- [Your assignment] Ignoring every picture, transcribe the data in full as it stands.

- [Records for the task]
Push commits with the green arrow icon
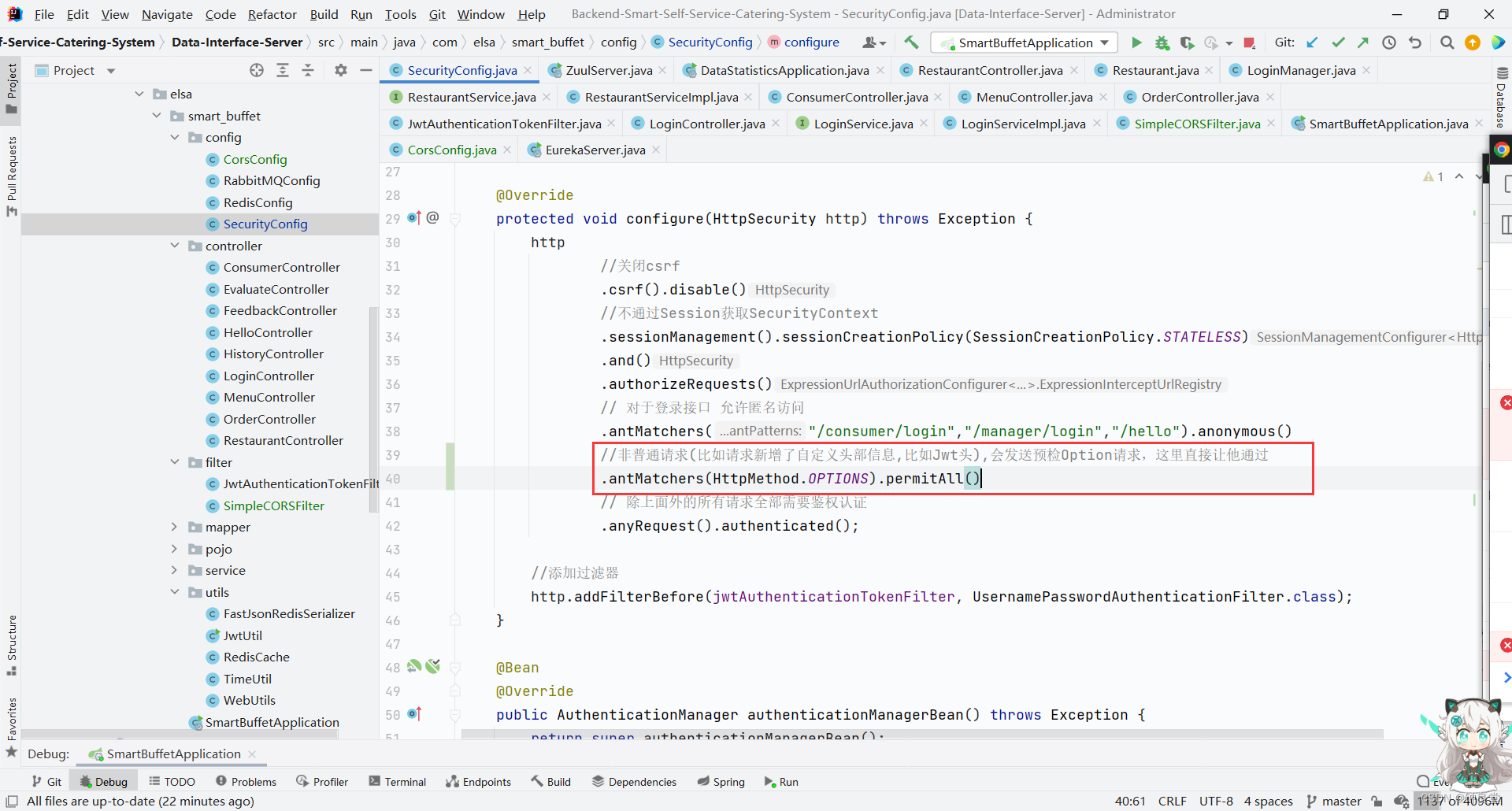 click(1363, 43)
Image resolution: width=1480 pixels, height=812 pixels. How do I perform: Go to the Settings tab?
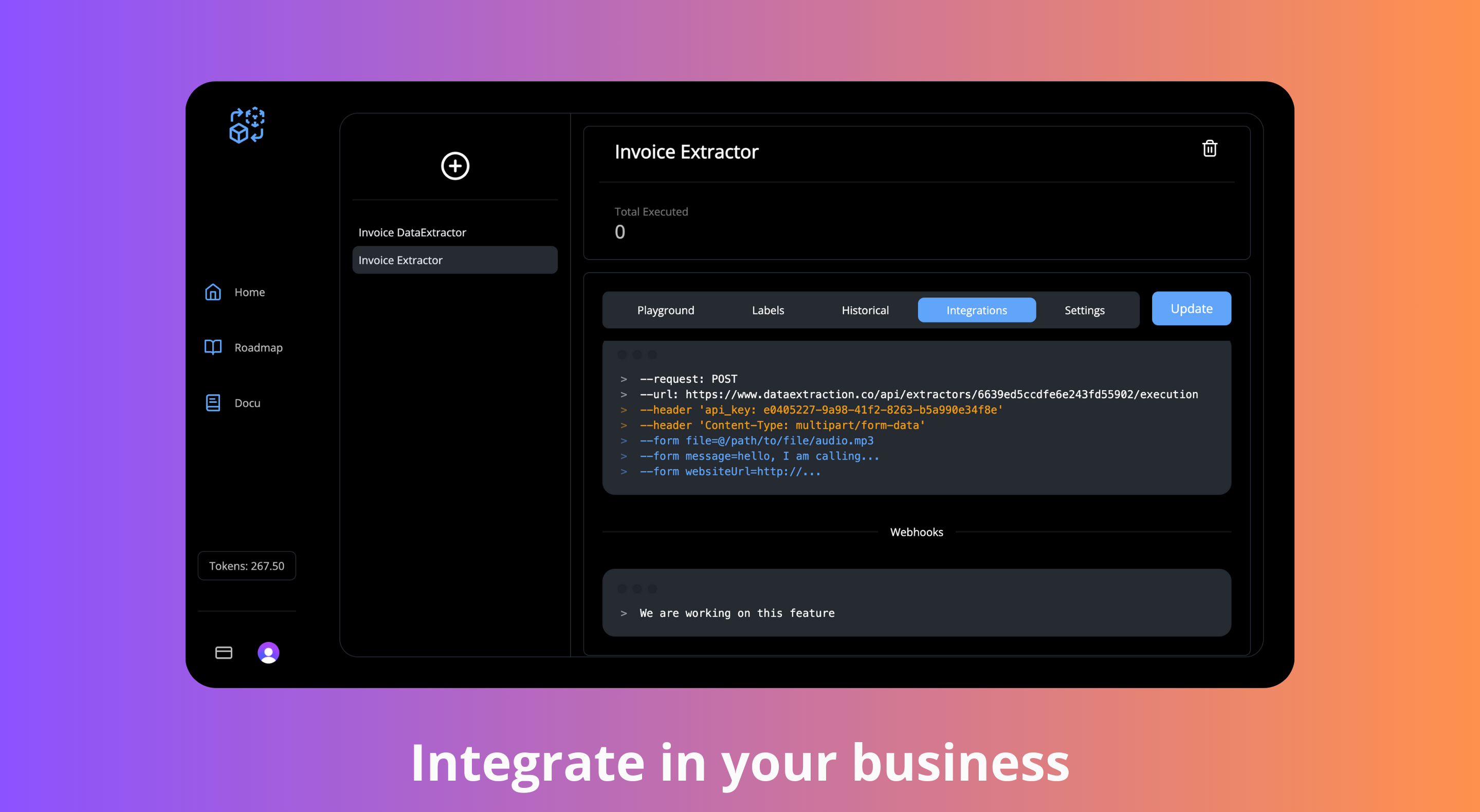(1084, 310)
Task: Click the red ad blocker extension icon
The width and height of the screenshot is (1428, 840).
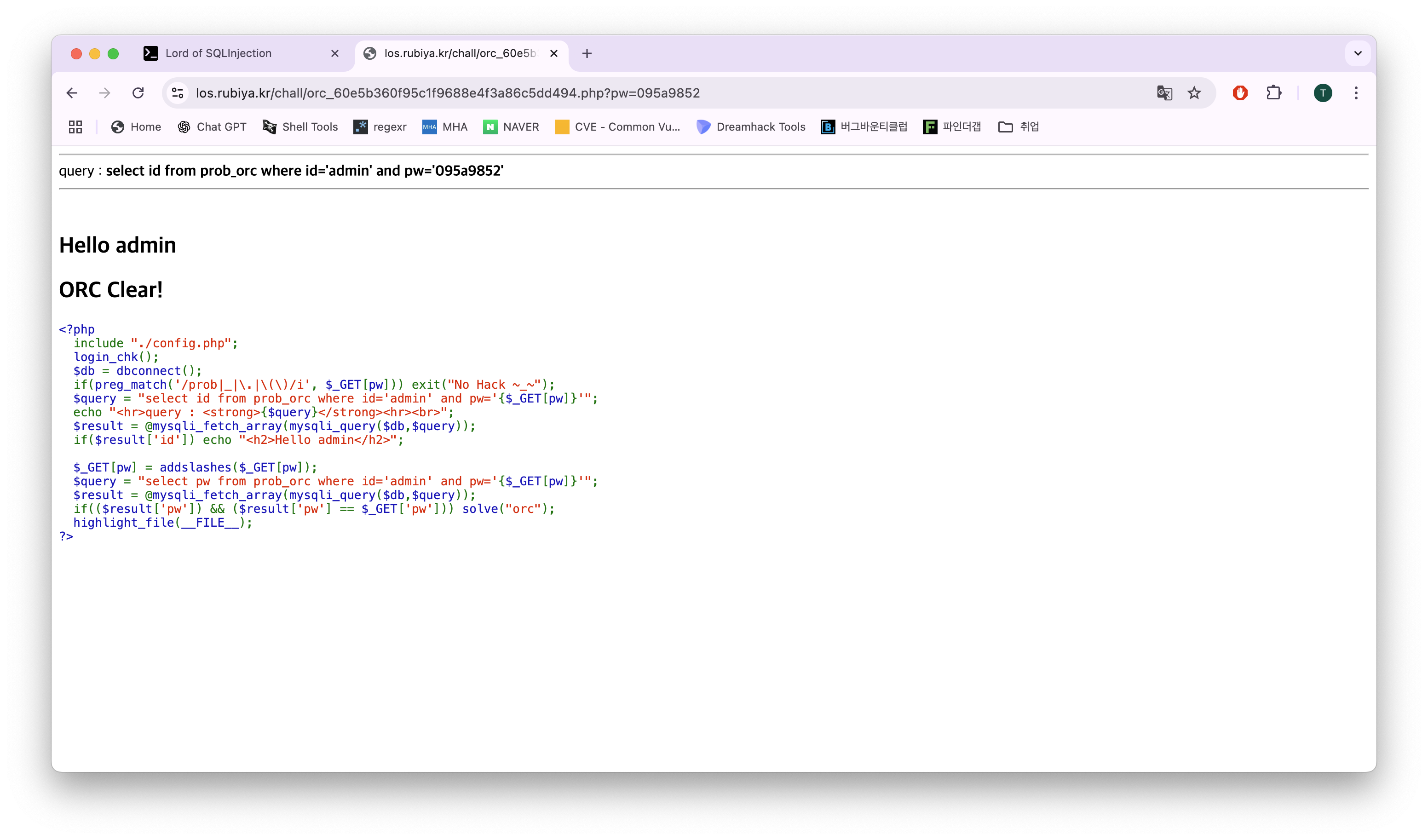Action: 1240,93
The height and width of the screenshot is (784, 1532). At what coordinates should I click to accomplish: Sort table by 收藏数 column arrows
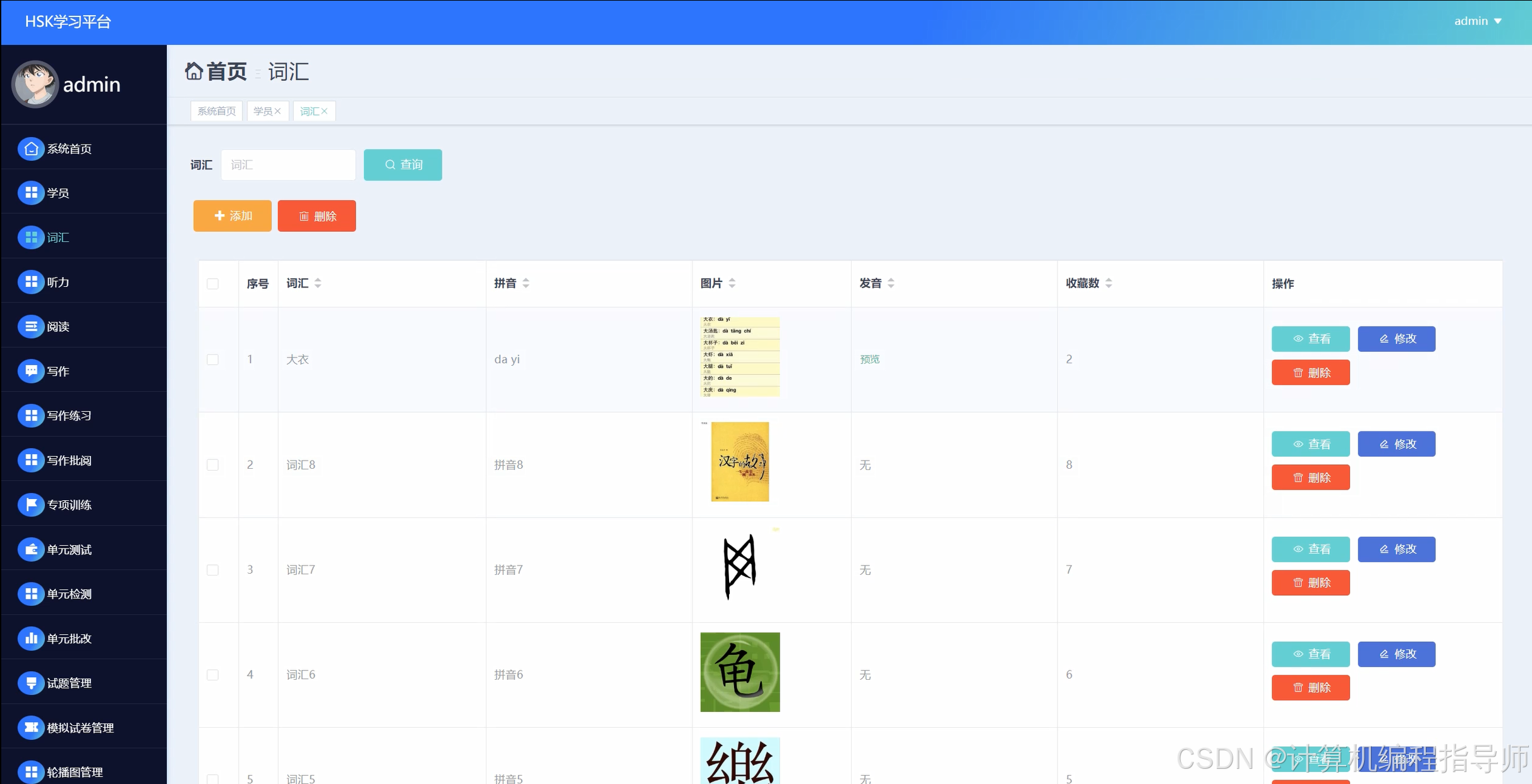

- [Exercise output]
Push commits with the green arrow icon
 click(1363, 43)
Image resolution: width=1480 pixels, height=812 pixels. How do I perform: Go to the Settings tab?
(1084, 310)
Task: Click the red ad blocker extension icon
The width and height of the screenshot is (1428, 840).
Action: 1240,93
The height and width of the screenshot is (784, 1532). At what coordinates should I click to accomplish: Sort table by 收藏数 column arrows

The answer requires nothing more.